La casa in cui sono state rapinate è sigillata dal Ris: anziane passano il Natale in ospizio

L'aggressione risale allo scorso 17 ottobre e da allora le vittime non hanno più potuto rientrare in casa loro per permettere agli investigatori di finire gli accertamenti

TREVISO Sono trascorsi più di due mesi da quando, lo scorso 17 ottobre, vennero malmenate e rapinate in casa da un ignoto bandito. Da allora le vittime, due anziane di più di 80 anni, le sorelle Bruna e Ida Bruni, non hanno più potuto tornare all'interno della propria abitazione, un appartamento di vicolo Marco Polo a Treviso.
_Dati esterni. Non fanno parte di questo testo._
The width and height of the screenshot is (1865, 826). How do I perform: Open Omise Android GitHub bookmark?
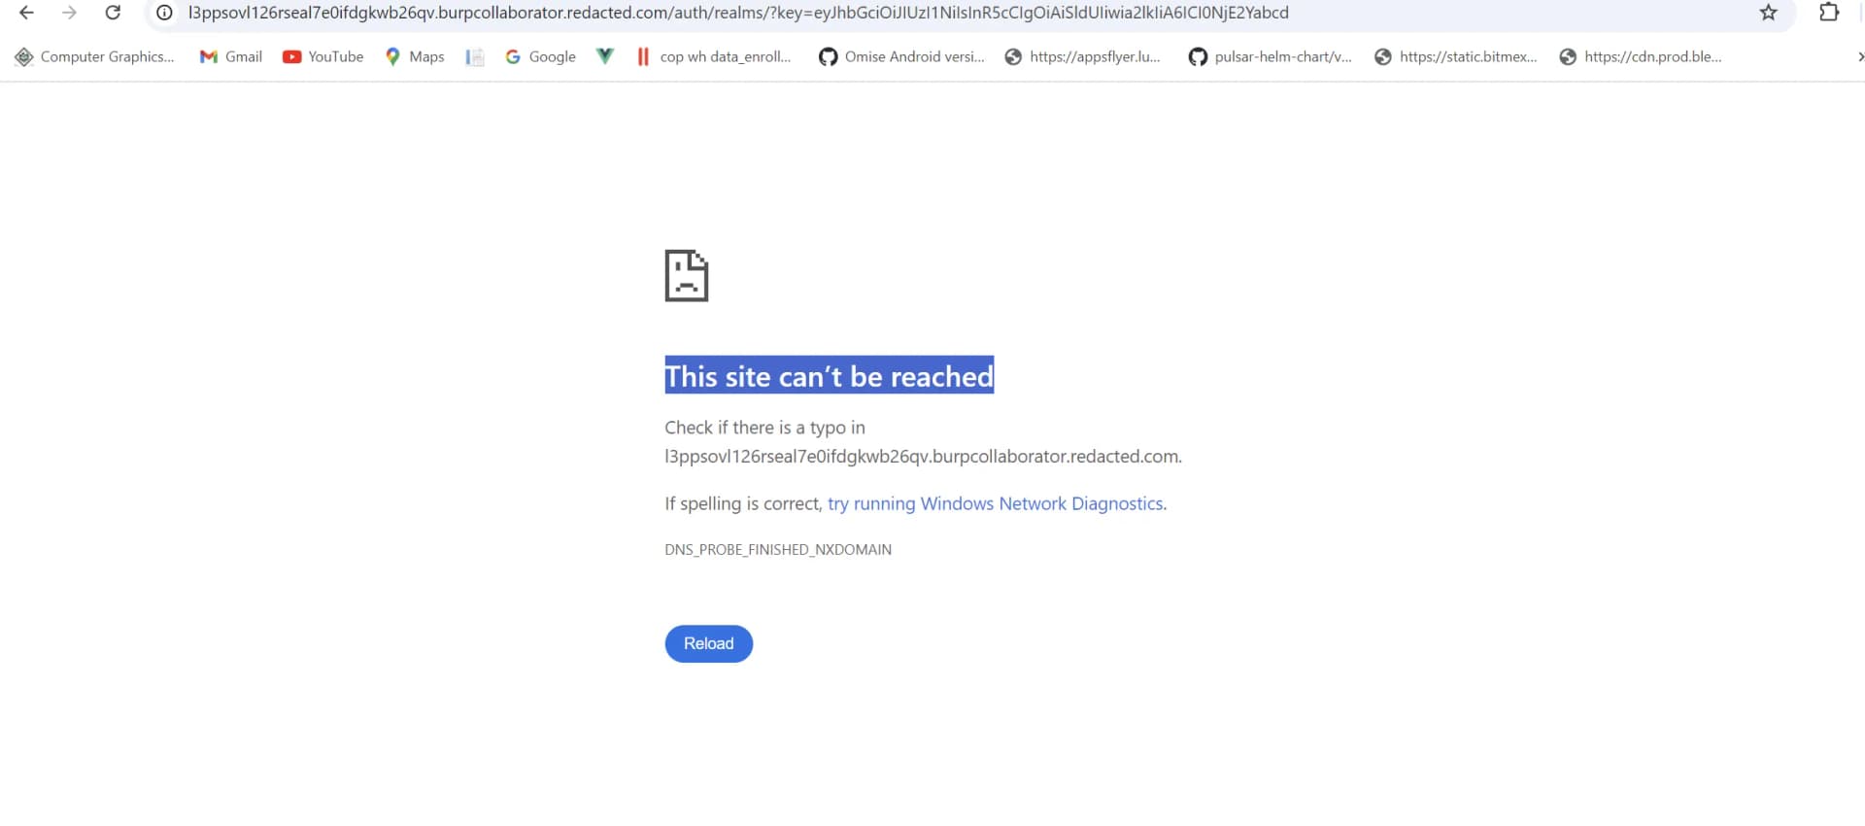click(901, 56)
Il motivo? La scena del crimine, dopo i rilievi svolti dai carabinieri del Ris di Parma lo scorso 9 novembre, è stata letteralmente sigillata per non contaminare le stanze con eventuali altre tracce. E così le sorelle sono state costrette a trascorrere il Natale in due diverse case di riposo, a Santa Bona e in centro città. A riportare la notizia è la Tribuna di Treviso di giovedì 29 dicembre. Sono ancora attualmente in corso le indagini per dare un volto ai rapinatori che peraltro non riuscirono a mettere le mani sul vero "tesoretto" presente in casa, 50mila euro in contanti, frutto delle rispettive pensioni sempre incassate e mai portate in banca.